> ACTION ITEM: Please write every entry out again, exactly as it reads below.

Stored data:
■ ■ ■ ■ ■
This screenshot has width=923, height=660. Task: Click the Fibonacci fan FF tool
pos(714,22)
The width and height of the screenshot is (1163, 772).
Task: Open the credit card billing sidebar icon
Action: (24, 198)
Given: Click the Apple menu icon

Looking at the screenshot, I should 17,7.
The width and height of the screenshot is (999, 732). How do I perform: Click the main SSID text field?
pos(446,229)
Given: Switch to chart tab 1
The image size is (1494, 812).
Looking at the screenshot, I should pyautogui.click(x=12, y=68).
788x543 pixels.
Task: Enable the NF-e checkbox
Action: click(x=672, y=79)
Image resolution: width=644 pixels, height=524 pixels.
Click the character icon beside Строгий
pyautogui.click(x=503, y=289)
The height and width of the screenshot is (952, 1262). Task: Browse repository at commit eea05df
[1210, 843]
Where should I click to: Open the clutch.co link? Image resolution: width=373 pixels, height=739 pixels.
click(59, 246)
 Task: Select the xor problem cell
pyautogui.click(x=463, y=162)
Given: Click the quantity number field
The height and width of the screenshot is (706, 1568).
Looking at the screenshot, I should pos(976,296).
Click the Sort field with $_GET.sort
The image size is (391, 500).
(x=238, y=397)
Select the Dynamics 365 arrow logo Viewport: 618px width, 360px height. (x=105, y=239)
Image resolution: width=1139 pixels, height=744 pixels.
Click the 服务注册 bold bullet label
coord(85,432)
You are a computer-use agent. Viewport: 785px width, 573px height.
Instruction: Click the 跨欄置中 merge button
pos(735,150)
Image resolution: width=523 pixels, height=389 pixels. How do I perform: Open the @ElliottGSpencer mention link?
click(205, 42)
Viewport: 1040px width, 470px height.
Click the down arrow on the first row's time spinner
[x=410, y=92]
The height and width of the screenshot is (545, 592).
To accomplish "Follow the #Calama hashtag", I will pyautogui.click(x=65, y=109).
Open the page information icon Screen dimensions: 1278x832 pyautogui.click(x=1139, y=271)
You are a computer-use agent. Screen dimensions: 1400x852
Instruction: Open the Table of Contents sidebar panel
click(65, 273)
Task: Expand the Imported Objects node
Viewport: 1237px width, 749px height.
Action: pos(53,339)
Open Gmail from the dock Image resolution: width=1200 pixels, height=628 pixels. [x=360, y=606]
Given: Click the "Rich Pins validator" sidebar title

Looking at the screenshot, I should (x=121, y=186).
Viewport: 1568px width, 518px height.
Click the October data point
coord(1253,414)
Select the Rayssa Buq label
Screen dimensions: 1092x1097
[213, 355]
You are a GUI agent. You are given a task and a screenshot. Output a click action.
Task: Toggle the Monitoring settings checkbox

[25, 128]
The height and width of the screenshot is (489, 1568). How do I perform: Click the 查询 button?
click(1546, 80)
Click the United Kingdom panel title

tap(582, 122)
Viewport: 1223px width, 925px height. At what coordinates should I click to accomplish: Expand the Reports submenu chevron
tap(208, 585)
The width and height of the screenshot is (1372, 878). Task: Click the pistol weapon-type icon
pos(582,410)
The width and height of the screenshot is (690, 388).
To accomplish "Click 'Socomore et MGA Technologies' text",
■ ■ ■ ■ ■
> EXERCISE RESPONSE:
This screenshot has width=923, height=660. Task: Click the Fibonacci fan FF tool
pos(714,22)
The width and height of the screenshot is (1163, 772).
Task: Open the credit card billing sidebar icon
Action: (24, 198)
Given: Click the Apple menu icon

Looking at the screenshot, I should 17,7.
The width and height of the screenshot is (999, 732). How do I perform: Click the main SSID text field?
pos(446,229)
Given: Switch to chart tab 1
The image size is (1494, 812).
Looking at the screenshot, I should pyautogui.click(x=12, y=68).
788x543 pixels.
Task: Enable the NF-e checkbox
Action: click(x=672, y=79)
Image resolution: width=644 pixels, height=524 pixels.
Click the character icon beside Строгий
pyautogui.click(x=503, y=289)
The height and width of the screenshot is (952, 1262). Task: Browse repository at commit eea05df
[1210, 843]
Where should I click to: Open the clutch.co link? Image resolution: width=373 pixels, height=739 pixels.
click(59, 246)
 Task: Select the xor problem cell
pyautogui.click(x=463, y=162)
Given: Click the quantity number field
The height and width of the screenshot is (706, 1568).
Looking at the screenshot, I should pos(976,296).
Click the Sort field with $_GET.sort
The image size is (391, 500).
(x=238, y=397)
Select the Dynamics 365 arrow logo Viewport: 618px width, 360px height. (x=105, y=239)
Image resolution: width=1139 pixels, height=744 pixels.
Click the 服务注册 bold bullet label
coord(85,432)
You are a computer-use agent. Viewport: 785px width, 573px height.
Instruction: Click the 跨欄置中 merge button
pos(735,150)
Image resolution: width=523 pixels, height=389 pixels. How do I perform: Open the @ElliottGSpencer mention link?
click(205, 42)
Viewport: 1040px width, 470px height.
Click the down arrow on the first row's time spinner
[x=410, y=92]
The height and width of the screenshot is (545, 592).
To accomplish "Follow the #Calama hashtag", I will pyautogui.click(x=65, y=109).
Open the page information icon Screen dimensions: 1278x832 pyautogui.click(x=1139, y=271)
You are a computer-use agent. Screen dimensions: 1400x852
Instruction: Open the Table of Contents sidebar panel
click(65, 273)
Task: Expand the Imported Objects node
Viewport: 1237px width, 749px height.
Action: pos(53,339)
Open Gmail from the dock Image resolution: width=1200 pixels, height=628 pixels. [x=360, y=606]
Given: Click the "Rich Pins validator" sidebar title

Looking at the screenshot, I should (x=121, y=186).
Viewport: 1568px width, 518px height.
Click the October data point
coord(1253,414)
Select the Rayssa Buq label
Screen dimensions: 1092x1097
[213, 355]
You are a GUI agent. You are given a task and a screenshot. Output a click action.
Task: Toggle the Monitoring settings checkbox

[25, 128]
The height and width of the screenshot is (489, 1568). How do I perform: Click the 查询 button?
click(1546, 80)
Click the United Kingdom panel title

tap(582, 122)
Viewport: 1223px width, 925px height. At what coordinates should I click to accomplish: Expand the Reports submenu chevron
tap(208, 585)
The width and height of the screenshot is (1372, 878). Task: Click the pistol weapon-type icon
pos(582,410)
The width and height of the screenshot is (690, 388).
To accomplish "Click 'Socomore et MGA Technologies' text",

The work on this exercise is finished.